Design and modeling of a liquid-lead dump concept for beamstrahlung radiation absorption in the CERN Future Circular e$^+$e$^-$ Collider
Silvio Candido, Rui Franqueira Ximenes, Anton Lechner, Alessandro Frasca, Giuseppe Lerner, Antonio Perillo Marcone, Regis Seidenbinder, Markus Widorski, Louise Jorat, Giacomo Lavezzari, Davide Bozzato, Gabriel Banks, Marco Calviani, Luca Tricarico, Carlo Carrelli, Mariano Tarantino
TL;DR
The paper analyzes two flowing-liquid-lead beamstrahlung dumps for FCC-ee to absorb ~370 kW of BS power with mean photon energy ~62 MeV. It combines Fluka photon-transport simulations with ANSYS Fluent CFD for two-phase Pb–Ar flow, enabling optimization of absorber geometry under a practical max flow of about 300 kg/s. The slope-based (L- and S-slope) and compact upstream curtain plus pool (CUSP) concepts are found to be thermally robust and integrable, with S-slope delivering more uniform heating and CUSP achieving comparable absorption in a much shorter footprint.
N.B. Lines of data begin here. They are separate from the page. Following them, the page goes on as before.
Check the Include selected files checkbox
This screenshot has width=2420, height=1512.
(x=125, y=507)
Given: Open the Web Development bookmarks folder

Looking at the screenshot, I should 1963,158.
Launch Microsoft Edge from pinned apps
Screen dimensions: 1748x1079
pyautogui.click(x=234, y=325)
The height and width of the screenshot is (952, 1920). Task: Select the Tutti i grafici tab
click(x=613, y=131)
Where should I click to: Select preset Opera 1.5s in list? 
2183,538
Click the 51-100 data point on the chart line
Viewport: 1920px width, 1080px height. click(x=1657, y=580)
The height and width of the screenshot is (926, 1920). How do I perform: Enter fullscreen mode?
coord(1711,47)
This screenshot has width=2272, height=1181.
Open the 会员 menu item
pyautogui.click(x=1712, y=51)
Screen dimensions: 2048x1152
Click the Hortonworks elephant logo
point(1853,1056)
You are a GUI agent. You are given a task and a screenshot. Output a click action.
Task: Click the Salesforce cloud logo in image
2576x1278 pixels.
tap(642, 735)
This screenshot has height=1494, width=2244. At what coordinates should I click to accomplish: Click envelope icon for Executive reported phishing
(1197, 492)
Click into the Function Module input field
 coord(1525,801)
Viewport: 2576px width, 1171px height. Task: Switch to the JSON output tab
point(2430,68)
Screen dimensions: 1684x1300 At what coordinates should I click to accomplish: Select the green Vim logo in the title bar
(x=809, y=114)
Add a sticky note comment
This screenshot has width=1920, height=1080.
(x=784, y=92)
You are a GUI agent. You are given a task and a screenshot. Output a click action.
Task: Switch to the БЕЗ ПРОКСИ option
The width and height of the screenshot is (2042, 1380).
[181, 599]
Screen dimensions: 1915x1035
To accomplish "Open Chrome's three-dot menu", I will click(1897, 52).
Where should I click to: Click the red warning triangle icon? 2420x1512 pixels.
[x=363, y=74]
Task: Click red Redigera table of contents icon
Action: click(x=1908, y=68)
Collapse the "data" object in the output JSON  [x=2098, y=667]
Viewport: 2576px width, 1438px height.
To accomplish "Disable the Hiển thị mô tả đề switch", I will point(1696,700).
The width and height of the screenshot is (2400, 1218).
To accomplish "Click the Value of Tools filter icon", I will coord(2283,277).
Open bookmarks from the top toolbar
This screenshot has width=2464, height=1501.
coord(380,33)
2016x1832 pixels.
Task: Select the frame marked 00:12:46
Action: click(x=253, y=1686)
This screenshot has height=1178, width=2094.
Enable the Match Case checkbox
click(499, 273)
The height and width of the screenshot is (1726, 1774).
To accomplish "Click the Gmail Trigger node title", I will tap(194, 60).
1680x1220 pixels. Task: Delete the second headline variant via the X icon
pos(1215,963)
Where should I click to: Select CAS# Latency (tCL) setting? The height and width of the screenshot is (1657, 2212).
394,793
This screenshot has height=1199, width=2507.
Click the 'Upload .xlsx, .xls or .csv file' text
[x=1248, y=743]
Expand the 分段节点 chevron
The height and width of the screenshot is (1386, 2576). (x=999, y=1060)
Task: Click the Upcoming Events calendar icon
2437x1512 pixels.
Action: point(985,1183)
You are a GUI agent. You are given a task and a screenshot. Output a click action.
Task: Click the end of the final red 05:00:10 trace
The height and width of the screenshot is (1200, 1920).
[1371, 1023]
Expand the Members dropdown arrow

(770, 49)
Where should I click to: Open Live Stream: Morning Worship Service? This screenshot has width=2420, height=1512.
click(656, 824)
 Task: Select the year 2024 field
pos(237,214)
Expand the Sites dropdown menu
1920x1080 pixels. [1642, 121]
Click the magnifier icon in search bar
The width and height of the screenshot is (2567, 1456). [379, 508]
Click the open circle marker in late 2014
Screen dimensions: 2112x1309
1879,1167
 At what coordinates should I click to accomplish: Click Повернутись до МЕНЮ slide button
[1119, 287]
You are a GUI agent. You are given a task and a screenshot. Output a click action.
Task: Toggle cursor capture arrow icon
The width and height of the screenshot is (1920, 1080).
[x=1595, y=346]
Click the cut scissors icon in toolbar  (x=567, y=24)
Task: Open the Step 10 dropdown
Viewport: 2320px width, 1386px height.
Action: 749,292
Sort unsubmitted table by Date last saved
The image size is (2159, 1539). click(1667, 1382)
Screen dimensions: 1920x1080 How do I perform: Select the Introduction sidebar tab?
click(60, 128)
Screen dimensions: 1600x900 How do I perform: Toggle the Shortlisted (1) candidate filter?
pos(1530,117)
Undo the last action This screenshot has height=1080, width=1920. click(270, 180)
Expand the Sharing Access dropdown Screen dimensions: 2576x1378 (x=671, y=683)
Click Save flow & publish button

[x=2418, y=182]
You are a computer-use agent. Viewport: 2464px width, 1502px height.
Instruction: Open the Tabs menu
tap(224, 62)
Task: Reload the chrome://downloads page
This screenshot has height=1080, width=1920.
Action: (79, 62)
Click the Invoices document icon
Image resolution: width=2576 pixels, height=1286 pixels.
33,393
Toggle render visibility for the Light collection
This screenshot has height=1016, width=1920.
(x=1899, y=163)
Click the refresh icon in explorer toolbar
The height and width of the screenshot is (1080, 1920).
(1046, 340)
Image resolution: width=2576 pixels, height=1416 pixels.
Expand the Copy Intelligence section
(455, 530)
Radiation protection and engineering integration are addressed, demonstrating the viability of circulating liquid lead as a baseline BS absorber technology for FCC-ee, while highlighting areas for experimental validation and radiological assessment.
Abstract
The electron-positron Future Circular Collider (FCC-ee) being developed at CERN will generate intense beamstrahlung radiation, thus requiring photon absorbers downstream of the interaction points. This work presents the conceptual design of flowing-liquid-lead absorbers capable of dissipating around 370 kW of photon power, with a mean photon energy of 62 MeV. Two configurations are investigated: an inclined-flow geometry, developed to increase the photon interaction length to maximize absorption, and a compact upstream slope with an additional pool, in which a free-surface lead flow intercepts the power peak before a downstream pool dissipates the remaining load. Photon-matter interactions are modeled using Monte Carlo simulations in fluka, while conjugate heat-transfer and free-surface dynamics are analyzed through computational-fluid-dynamics simulations using ansys fluent. Design refinements are introduced based on the simulated thermal and hydraulic performance and to mitigate secondary effects such as photon backscattering. Both configurations demonstrate stable operation within the 300 kg/s flow limit and maintain liquid-lead and structural temperatures within the operational range of 450--500 $^{\circ}$C. The results establish circulating liquid lead as a feasible and thermally robust baseline technology for beamstrahlung absorption in FCC-ee.